# [Records for this task]
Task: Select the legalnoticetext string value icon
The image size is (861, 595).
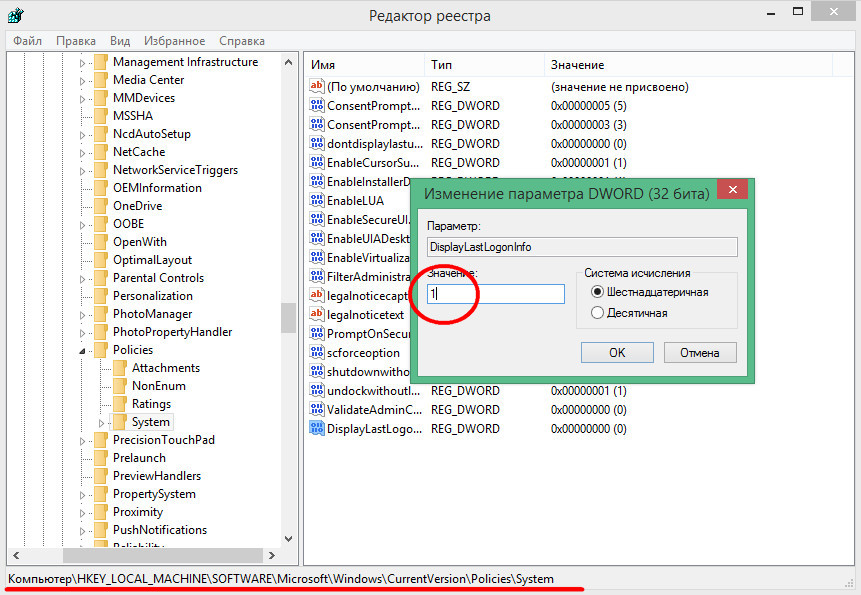Action: click(x=318, y=314)
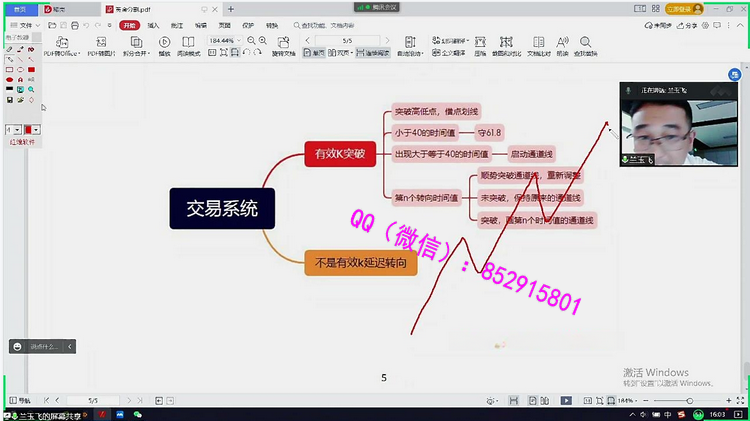750x421 pixels.
Task: Click the save disk icon in palette
Action: click(9, 100)
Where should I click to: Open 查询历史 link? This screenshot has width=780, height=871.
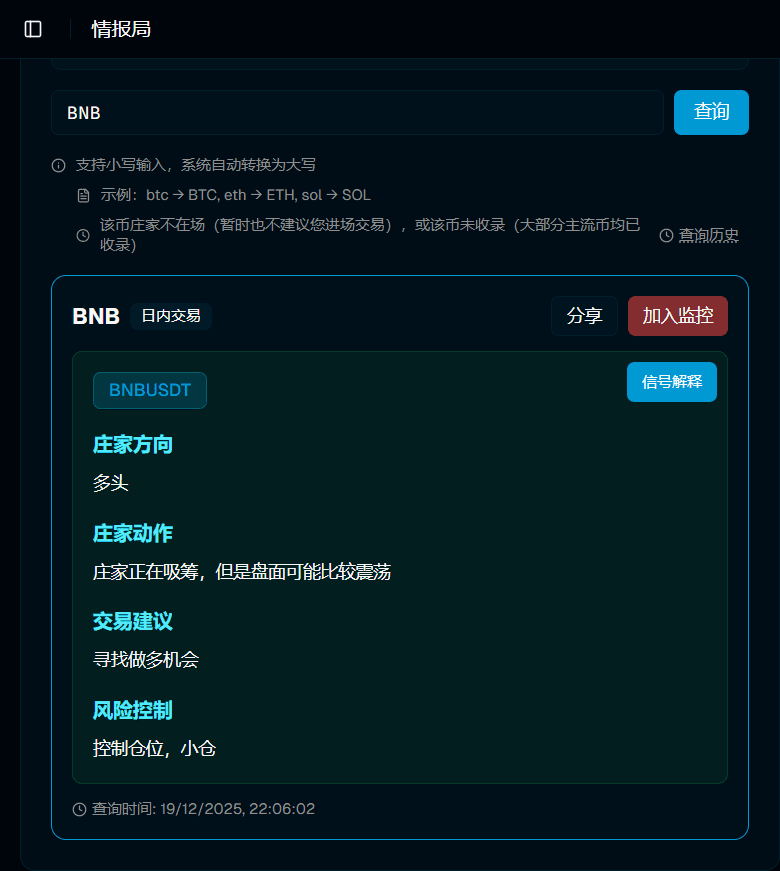[708, 236]
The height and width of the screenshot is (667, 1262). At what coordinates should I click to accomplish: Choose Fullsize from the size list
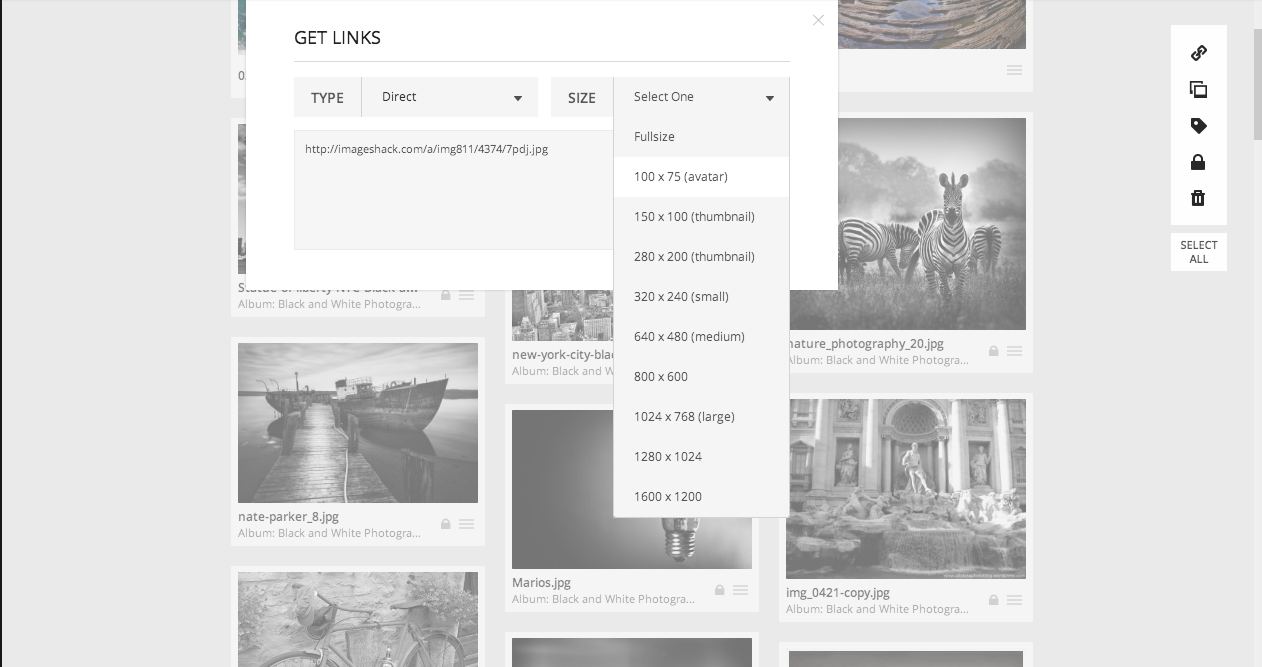click(x=654, y=137)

# [Exercise aim]
Please print the entries above exactly. Skip every picture.

# [Exercise solution]
Task: Select the legalnoticetext string value icon
The image size is (861, 595).
Action: click(x=318, y=314)
750x421 pixels.
Task: Click the save disk icon in palette
Action: click(9, 100)
Where should I click to: Open 查询历史 link? This screenshot has width=780, height=871.
[708, 236]
The height and width of the screenshot is (667, 1262). At what coordinates should I click to accomplish: Choose Fullsize from the size list
click(x=654, y=137)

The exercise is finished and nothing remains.